→ Records shown
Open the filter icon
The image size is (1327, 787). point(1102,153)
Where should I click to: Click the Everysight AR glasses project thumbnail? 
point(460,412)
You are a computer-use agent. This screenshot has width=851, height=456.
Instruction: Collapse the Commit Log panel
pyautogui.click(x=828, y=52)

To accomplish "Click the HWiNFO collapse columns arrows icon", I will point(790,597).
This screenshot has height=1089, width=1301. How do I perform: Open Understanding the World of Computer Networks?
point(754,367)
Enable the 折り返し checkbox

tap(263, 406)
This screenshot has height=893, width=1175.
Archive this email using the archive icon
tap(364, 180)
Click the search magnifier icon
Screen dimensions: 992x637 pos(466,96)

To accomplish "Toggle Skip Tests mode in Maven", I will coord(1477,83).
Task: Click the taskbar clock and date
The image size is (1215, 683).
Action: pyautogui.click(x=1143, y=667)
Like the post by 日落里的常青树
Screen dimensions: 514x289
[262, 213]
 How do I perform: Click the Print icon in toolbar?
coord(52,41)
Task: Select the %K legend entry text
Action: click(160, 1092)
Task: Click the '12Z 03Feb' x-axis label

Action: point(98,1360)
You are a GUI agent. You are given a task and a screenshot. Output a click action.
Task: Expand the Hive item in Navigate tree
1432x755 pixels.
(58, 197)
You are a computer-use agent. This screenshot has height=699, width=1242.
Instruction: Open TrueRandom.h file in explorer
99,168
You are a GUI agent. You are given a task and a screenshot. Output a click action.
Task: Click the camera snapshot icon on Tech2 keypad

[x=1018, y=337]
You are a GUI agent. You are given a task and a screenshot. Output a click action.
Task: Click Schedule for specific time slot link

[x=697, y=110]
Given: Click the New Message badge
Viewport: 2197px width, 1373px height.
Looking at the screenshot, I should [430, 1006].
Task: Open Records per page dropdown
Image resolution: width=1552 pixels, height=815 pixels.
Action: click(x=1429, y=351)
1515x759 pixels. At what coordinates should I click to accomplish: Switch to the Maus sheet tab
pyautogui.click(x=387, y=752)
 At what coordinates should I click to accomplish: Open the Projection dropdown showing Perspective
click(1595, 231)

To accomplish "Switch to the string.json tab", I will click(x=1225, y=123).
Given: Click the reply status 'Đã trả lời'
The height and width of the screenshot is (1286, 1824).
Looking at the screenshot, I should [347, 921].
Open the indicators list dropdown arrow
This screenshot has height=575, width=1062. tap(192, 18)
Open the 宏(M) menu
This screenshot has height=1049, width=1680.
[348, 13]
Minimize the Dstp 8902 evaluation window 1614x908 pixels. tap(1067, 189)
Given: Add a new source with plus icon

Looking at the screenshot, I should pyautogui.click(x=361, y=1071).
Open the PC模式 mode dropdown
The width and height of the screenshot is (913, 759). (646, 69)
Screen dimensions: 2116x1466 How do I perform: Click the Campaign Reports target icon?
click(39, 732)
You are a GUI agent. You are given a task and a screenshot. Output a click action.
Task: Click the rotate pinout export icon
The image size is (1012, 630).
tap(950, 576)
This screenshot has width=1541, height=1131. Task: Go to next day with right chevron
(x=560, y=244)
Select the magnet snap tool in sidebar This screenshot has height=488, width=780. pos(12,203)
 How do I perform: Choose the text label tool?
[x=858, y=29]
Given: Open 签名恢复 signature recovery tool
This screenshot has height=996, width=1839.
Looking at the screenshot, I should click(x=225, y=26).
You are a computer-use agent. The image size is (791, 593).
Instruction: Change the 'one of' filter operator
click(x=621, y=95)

→ Activity
Only the lines from the one holding "Task: Click the rotate pinout export icon" to the end of the entries above belong in the answer, each copied exactly.

→ Task response
Task: Click the rotate pinout export icon
The image size is (1012, 630).
tap(950, 576)
This screenshot has width=1541, height=1131. Task: Go to next day with right chevron
(x=560, y=244)
Select the magnet snap tool in sidebar This screenshot has height=488, width=780. pos(12,203)
 How do I perform: Choose the text label tool?
[x=858, y=29]
Given: Open 签名恢复 signature recovery tool
This screenshot has height=996, width=1839.
Looking at the screenshot, I should click(x=225, y=26).
You are a computer-use agent. The image size is (791, 593).
Instruction: Change the 'one of' filter operator
click(x=621, y=95)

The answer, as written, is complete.